Special counsel Jack Smith on Friday filed a motion asking U.S. District Judge Tanya Chutkan to bar the president from making inflammatory statements that he said are jeopardizing the safety of witnesses and compromising the jury pool.

McCaskill said many high-ranking legal experts in her circles have been debating what Chutkan should do in response to the filing, amid concerns over the poor example Trump is setting in the justice system.

“There’s a sense that this judge needs to be very clear about what happens if he violates the gag order,” she told MSNBC’s Nicolle Wallace on “Deadline: White House” on Tuesday.
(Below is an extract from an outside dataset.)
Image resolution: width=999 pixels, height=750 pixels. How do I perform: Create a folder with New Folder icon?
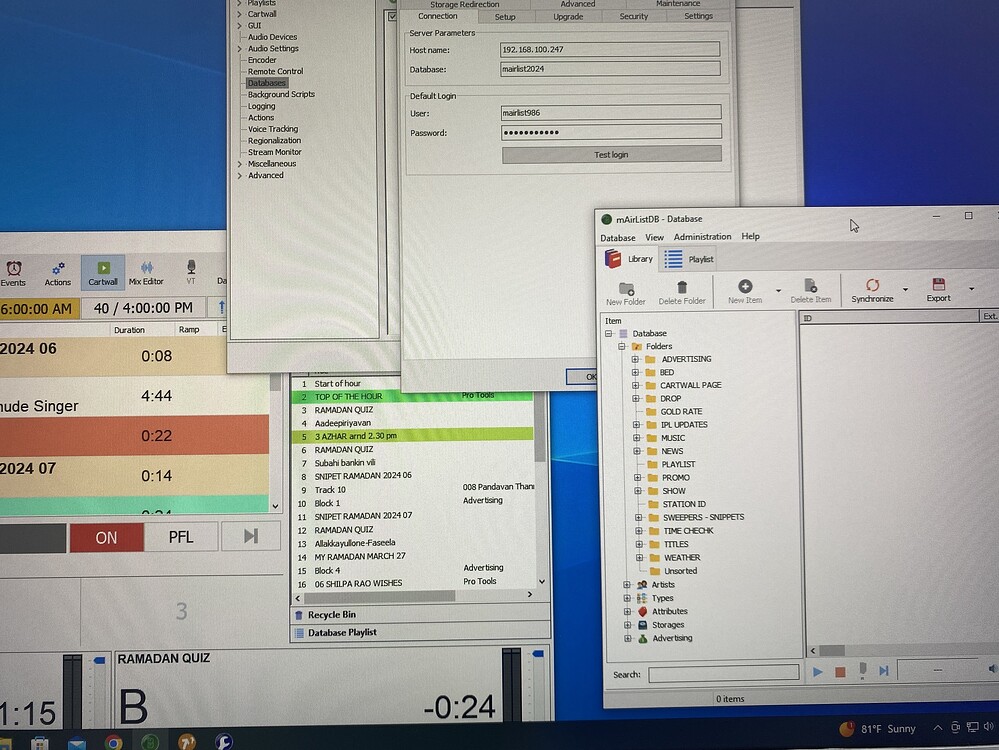click(x=625, y=289)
Her idea? “If he violates the gag order, every time he violates it, she should move the trial up one week,” McCaskill said.

She said Trump desperately wants for the trial to happen after the election, “so if you’re going to hold him to account, do it in a place that hurts him.”

“Make him have this evidence come out in a court of law sooner rather than later,” she added.

McCaskill’s suggestion prompted chuckles from Wallace and her fellow panelists.

Timothy Heaphy, who was the Jan. 6 committee’s lead investigator, said he totally agreed with the former senator, but the judge “may not go as far as Claire suggests.”

“But I expect her to say, ‘Sir, your statements are making it very difficult for us and really the only way to cure that is to get this matter resolved,’” he added.

Trump’s trial is scheduled to begin on March 4, 2024. His team had requested that it start in April 2026, more than a year after the next presidential election.

Trump is the Republican front-runner in that race, while navigating four indictments and dozens of felony charges. He has repeatedly attacked judges, prosecutors and others involved with those cases.